- WORK TASK: Lines in which "computer" appears should be pulled from the data below.

- THE DATA:
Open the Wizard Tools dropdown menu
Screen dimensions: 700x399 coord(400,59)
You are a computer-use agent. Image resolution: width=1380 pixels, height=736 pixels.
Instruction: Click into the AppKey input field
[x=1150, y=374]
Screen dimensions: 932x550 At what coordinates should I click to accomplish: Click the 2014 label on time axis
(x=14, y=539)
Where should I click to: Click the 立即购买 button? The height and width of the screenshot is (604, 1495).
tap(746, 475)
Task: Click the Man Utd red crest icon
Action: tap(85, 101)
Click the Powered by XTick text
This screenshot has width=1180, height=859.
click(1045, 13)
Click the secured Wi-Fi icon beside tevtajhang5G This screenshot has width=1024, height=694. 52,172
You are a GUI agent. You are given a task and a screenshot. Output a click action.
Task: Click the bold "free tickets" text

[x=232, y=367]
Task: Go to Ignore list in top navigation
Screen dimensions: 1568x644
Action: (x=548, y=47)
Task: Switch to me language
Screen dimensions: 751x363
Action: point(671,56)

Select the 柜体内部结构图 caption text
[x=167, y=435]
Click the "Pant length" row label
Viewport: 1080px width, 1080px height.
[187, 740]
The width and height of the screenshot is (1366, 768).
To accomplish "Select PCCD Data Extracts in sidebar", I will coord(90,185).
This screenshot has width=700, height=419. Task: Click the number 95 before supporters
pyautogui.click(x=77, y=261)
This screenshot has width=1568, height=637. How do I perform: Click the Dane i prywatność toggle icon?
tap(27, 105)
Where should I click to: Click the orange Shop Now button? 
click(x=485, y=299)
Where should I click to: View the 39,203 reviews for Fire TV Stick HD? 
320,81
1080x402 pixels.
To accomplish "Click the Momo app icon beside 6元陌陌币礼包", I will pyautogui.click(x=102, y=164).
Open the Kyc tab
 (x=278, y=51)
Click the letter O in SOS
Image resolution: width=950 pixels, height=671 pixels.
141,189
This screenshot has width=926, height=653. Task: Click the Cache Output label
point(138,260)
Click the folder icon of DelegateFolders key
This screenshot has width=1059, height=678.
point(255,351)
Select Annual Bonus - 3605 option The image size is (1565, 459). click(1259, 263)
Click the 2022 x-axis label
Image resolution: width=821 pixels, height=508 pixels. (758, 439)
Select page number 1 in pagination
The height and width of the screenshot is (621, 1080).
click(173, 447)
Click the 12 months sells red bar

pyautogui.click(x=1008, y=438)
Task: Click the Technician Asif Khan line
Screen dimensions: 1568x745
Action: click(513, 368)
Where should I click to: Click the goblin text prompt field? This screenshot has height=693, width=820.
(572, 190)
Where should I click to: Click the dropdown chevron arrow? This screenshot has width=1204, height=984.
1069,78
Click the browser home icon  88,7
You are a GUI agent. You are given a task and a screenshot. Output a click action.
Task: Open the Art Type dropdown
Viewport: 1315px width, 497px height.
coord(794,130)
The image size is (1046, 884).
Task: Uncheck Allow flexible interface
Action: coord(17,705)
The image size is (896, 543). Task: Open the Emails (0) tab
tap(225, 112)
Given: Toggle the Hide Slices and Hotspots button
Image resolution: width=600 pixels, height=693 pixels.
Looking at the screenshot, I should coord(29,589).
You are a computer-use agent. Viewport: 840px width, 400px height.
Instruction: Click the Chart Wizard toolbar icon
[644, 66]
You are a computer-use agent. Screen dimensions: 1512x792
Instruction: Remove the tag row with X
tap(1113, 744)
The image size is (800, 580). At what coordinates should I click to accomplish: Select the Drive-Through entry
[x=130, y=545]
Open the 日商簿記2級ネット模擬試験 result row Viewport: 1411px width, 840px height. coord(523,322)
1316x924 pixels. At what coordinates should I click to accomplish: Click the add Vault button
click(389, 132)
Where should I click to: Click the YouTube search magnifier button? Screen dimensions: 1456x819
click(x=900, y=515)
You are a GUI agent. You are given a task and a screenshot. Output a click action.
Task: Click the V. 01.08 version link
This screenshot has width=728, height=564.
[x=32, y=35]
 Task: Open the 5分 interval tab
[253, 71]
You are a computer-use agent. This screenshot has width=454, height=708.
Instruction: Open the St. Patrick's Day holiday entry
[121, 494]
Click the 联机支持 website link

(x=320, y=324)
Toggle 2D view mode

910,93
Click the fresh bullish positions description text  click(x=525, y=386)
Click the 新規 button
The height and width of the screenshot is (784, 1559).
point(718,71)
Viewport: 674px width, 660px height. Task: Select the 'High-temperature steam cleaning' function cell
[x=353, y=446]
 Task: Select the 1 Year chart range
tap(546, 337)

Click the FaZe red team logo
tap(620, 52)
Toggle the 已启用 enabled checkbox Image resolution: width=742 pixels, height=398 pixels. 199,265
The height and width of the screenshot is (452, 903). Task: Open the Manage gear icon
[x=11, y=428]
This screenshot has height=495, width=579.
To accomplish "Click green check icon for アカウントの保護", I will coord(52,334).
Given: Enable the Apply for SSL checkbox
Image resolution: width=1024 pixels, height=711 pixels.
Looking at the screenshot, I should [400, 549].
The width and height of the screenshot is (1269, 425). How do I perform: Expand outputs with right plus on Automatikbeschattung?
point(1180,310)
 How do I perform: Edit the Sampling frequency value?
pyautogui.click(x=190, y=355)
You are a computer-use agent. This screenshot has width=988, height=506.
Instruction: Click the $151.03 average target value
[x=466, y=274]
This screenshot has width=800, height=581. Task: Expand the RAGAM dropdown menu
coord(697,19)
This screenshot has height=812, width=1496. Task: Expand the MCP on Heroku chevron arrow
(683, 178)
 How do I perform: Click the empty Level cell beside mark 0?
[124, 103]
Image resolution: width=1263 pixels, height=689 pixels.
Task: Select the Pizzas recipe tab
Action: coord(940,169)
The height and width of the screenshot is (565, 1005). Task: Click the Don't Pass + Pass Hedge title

- OUTPUT FOR THIS TASK:
You are a computer-use agent. Image resolution: width=1380 pixels, height=736 pixels.
You are a computer-use agent. Viewport: 840px width, 400px height.
You are a computer-use agent. Screen dimensions: 1512x792
You are a computer-use agent. This screenshot has width=454, height=708.
You are a computer-use agent. This screenshot has width=988, height=506.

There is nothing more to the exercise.